Desta forma, o sujeito é o significante do que o sujeito representa para outro significante (LACAN, 2008). Eis que aí se desenrola uma cadeia de significantes que determina o sujeito. Antes, era uma extensão do corpo da mãe, até que passou a ser preenchido pelas características do Grande Outro, a princípio pela figura materna, mas também pelos Grande Outros, como a figura paterna, parentes, amigos e demais sujeitos que clivam o sujeito.

É no campo do Outro que os significantes se articulam e assujeitam o ser diante desta relação entre significantes.

Uma vez que na teoria arquetípica junguiana, o sujeito é o produto de conteúdos a priori, isto é, de inatismos, que traz consigo a partir de um inconsciente coletivo, este se manifesta na constituição do sujeito clivado, tendo em vista que a formação do inconsciente pessoal se dá com base nas experiências vividas, empiricamente, pelo indivíduo.
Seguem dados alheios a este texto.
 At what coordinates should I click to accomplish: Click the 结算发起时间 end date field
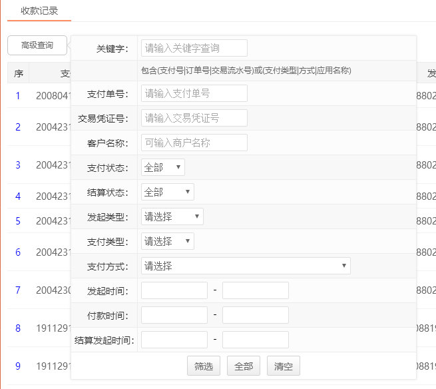coord(255,340)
Se o sujeito clivado, para Lacan, é o resultado de um conjunto de predicados oferecidos pelo Grande Outro, posso dizer que estes predicados fazem parte da rede de experiências vividas pelo sujeito e que, tendo acesso ao inconsciente coletivo, formam o inconsciente pessoal.

Se o Grande Outro preenche o vazio do ser, são as experiências deste ser com o Grande Outro que irão preencher o conteúdo arquetípico do inconsciente pessoal deste mesmo ser.

A partir do uso da linguagem do Grande Outro (em Lacan) é que o sujeito é clivado, e o uso desta linguagem preenche o conteúdo arquetípico do inconsciente pessoal (Jung) do sujeito, que escolherá, dentro da cadeia de significantes ou da contingência, as categorias

necessárias ou que julgar convenientes para a formação de seu consciente pessoal e de seu inconsciente pessoal.

Posso dizer que esta linguagem do Grande Outro é a que dá forma ao conteúdo arquetípico do inconsciente coletivo do sujeito.

Assim, o sujeito preenche seu conteúdo arquetípico, o qual era, primordialmente, uma ideia, com uma linguagem arquetípica.

Sendo o inconsciente coletivo formado por arquétipos ou ideias vazias sem predicação, as quais são preenchidas pelo sujeito conforme suas experiências ulteriores ou empíricas, é que se conclui que a linguagem preenche o arquétipo do inconsciente pessoal com uma linguagem arquetípica.

Aí, acredito se configurar, tanto o inconsciente lacaniano estruturado como uma linguagem, quanto o inconsciente pessoal lacaniano estruturado como uma linguagem arquetípica. A linguagem dá forma ao conteúdo do arquétipo, o qual ganha uma linguagem arquetípica.